§ **REQUIREMENT**: Each line from the one holding "Given: Collapse the" through the end of the records should be returned exactly, while pictures are skipped.

§ **THE RECORDS**:
==================================================
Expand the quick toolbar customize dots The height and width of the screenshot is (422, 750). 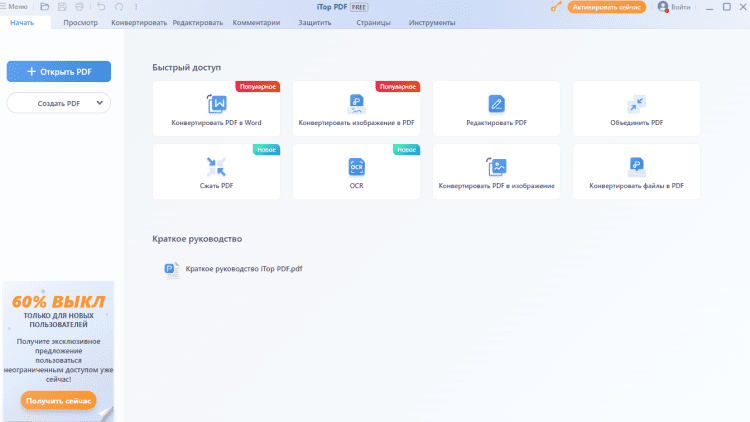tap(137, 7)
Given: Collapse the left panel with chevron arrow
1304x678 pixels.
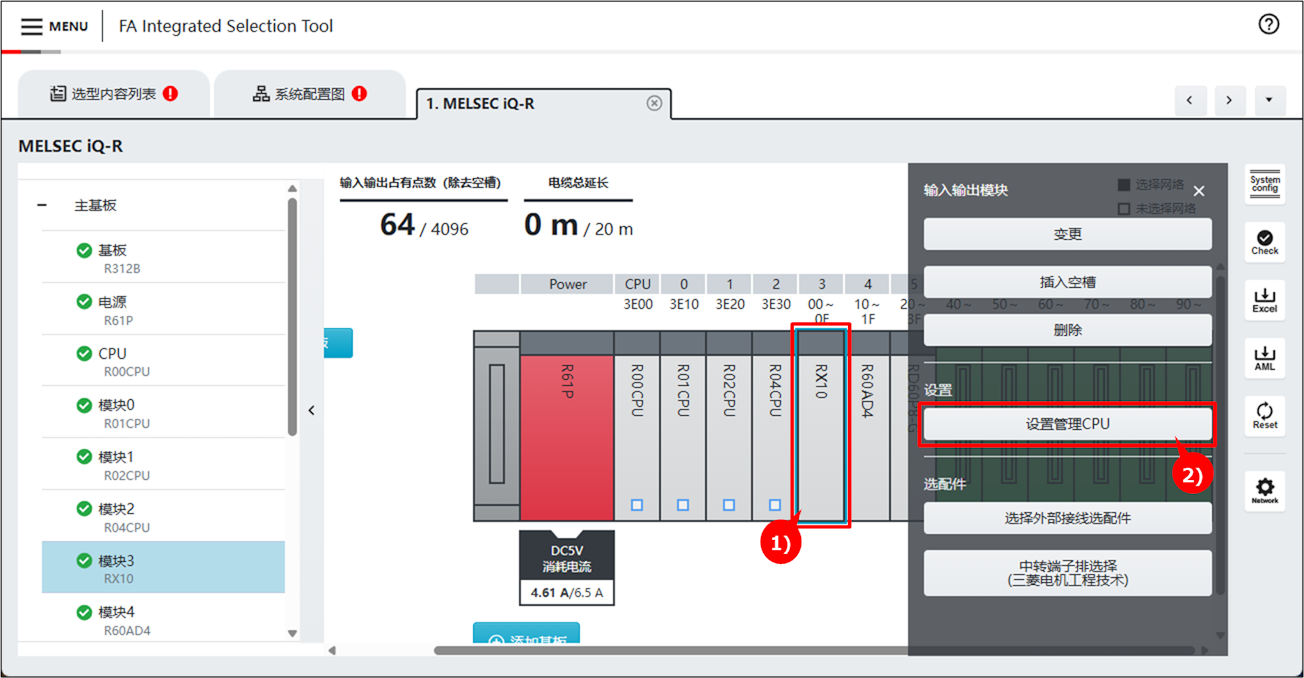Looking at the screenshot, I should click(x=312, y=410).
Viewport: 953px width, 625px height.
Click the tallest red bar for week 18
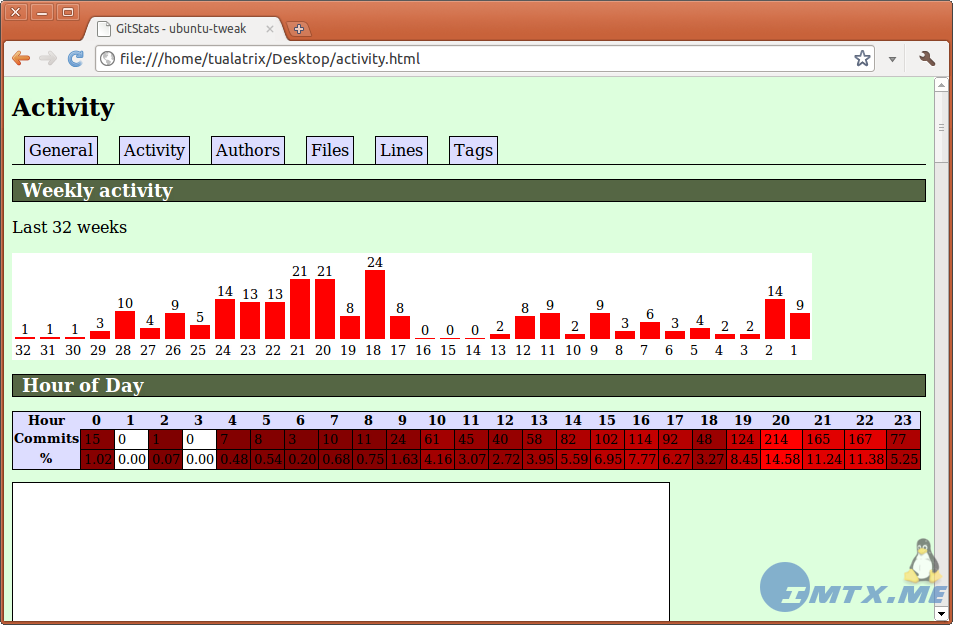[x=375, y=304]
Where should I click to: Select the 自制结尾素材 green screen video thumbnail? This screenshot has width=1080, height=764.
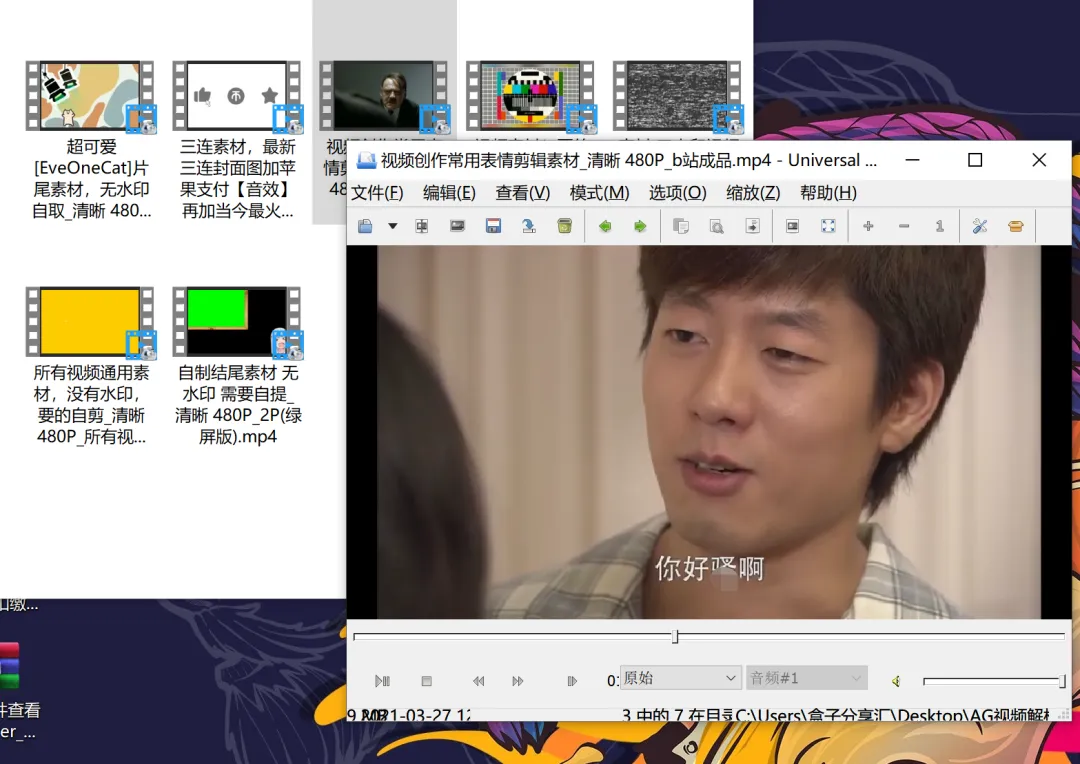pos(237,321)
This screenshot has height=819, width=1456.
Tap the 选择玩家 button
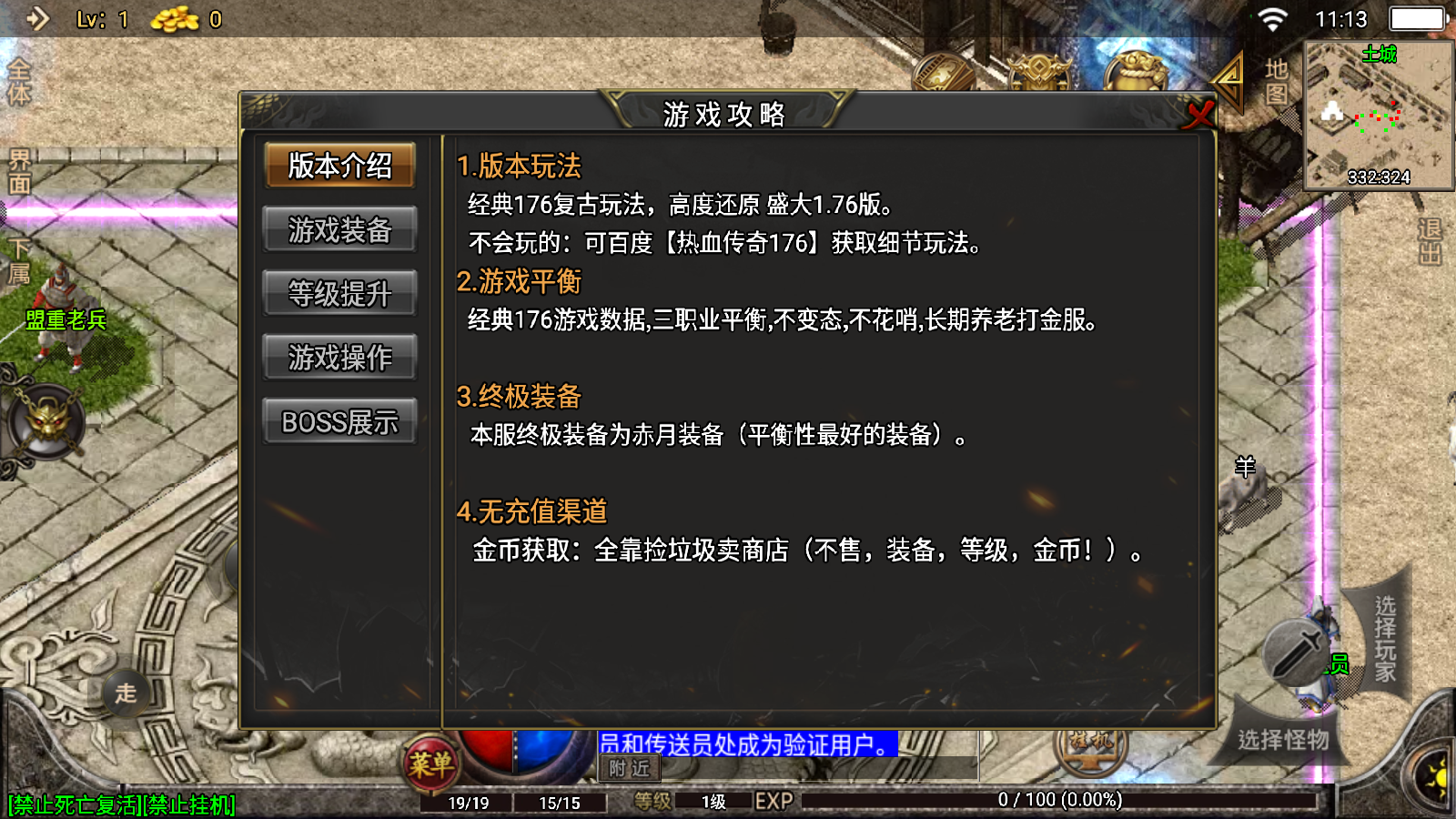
==================================================
§ **EXERCISE ANSWER**:
Given: Collapse the left panel with chevron arrow
1304x678 pixels.
Looking at the screenshot, I should click(x=312, y=410).
Viewport: 953px width, 625px height.
Click the tallest red bar for week 18
[x=375, y=304]
Where should I click to: Select the 自制结尾素材 green screen video thumbnail? This screenshot has width=1080, height=764.
pos(237,321)
This screenshot has height=819, width=1456.
Tap the 选择玩家 button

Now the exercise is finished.